EXERCISE AIM
Copy verbatim the block of lines in the entries below whose first line contains "イチゴ柄 (144, 716)" and whose last line contains "chest (1152, 617)". Leave out all other lines.

Records drawn from a dataset
┏━━

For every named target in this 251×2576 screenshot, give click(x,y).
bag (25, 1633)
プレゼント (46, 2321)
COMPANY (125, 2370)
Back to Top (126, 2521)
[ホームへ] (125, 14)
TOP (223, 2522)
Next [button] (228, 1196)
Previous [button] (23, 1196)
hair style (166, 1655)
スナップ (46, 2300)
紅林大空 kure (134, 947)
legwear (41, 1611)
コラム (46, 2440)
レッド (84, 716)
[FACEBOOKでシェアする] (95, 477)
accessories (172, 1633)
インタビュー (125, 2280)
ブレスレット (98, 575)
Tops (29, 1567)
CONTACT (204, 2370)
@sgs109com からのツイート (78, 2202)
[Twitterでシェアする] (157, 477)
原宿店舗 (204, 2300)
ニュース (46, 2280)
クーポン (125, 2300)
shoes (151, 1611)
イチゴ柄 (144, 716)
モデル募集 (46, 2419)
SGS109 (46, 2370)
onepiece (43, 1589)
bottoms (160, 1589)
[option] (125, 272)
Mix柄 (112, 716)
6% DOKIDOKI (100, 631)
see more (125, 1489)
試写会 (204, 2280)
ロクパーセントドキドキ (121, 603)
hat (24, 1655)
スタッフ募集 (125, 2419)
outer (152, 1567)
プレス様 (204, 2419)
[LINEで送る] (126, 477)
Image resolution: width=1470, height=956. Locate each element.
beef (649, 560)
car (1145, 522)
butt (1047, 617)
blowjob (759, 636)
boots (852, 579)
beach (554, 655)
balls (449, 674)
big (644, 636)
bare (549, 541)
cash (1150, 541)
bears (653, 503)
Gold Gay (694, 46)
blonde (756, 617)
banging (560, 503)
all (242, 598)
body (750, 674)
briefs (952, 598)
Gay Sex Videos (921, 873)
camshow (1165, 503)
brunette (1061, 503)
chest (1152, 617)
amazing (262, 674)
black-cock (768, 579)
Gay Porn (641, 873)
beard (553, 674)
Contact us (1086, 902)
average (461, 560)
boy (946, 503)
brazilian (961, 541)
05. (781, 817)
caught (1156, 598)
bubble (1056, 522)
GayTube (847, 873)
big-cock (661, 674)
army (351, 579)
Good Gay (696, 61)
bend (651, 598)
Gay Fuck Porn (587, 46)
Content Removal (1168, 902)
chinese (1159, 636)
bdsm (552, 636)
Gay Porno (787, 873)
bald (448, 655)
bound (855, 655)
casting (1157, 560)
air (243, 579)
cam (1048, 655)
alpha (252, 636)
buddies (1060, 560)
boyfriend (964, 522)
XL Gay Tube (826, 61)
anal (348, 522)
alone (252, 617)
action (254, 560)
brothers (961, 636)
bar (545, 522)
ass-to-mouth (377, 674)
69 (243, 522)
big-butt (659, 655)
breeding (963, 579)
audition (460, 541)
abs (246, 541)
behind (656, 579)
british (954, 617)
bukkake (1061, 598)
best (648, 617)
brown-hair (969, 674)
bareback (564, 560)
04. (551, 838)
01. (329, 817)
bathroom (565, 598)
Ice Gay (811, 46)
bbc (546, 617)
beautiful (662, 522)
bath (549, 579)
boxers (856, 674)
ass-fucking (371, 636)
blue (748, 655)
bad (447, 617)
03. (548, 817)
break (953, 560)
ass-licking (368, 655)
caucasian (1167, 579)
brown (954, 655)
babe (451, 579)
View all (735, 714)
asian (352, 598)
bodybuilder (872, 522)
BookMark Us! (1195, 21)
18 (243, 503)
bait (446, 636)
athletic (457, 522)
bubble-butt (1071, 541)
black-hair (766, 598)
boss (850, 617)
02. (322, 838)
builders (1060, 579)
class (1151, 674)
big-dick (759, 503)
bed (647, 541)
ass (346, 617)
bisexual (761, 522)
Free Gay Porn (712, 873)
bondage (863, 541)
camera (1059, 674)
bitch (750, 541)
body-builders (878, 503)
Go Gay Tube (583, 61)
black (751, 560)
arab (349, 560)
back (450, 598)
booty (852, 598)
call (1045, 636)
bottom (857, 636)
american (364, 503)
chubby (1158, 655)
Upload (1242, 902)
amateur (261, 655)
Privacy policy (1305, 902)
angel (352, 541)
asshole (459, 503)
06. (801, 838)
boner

┗━━

OUTPUT
イチゴ柄 (144, 716)
モデル募集 (46, 2419)
SGS109 (46, 2370)
onepiece (43, 1589)
bottoms (160, 1589)
[option] (125, 272)
Mix柄 (112, 716)
6% DOKIDOKI (100, 631)
see more (125, 1489)
試写会 (204, 2280)
ロクパーセントドキドキ (121, 603)
hat (24, 1655)
スタッフ募集 (125, 2419)
outer (152, 1567)
プレス様 (204, 2419)
[LINEで送る] (126, 477)
Image resolution: width=1470, height=956. Locate each element.
beef (649, 560)
car (1145, 522)
butt (1047, 617)
blowjob (759, 636)
boots (852, 579)
beach (554, 655)
balls (449, 674)
big (644, 636)
bare (549, 541)
cash (1150, 541)
bears (653, 503)
Gold Gay (694, 46)
blonde (756, 617)
banging (560, 503)
all (242, 598)
body (750, 674)
briefs (952, 598)
Gay Sex Videos (921, 873)
camshow (1165, 503)
brunette (1061, 503)
chest (1152, 617)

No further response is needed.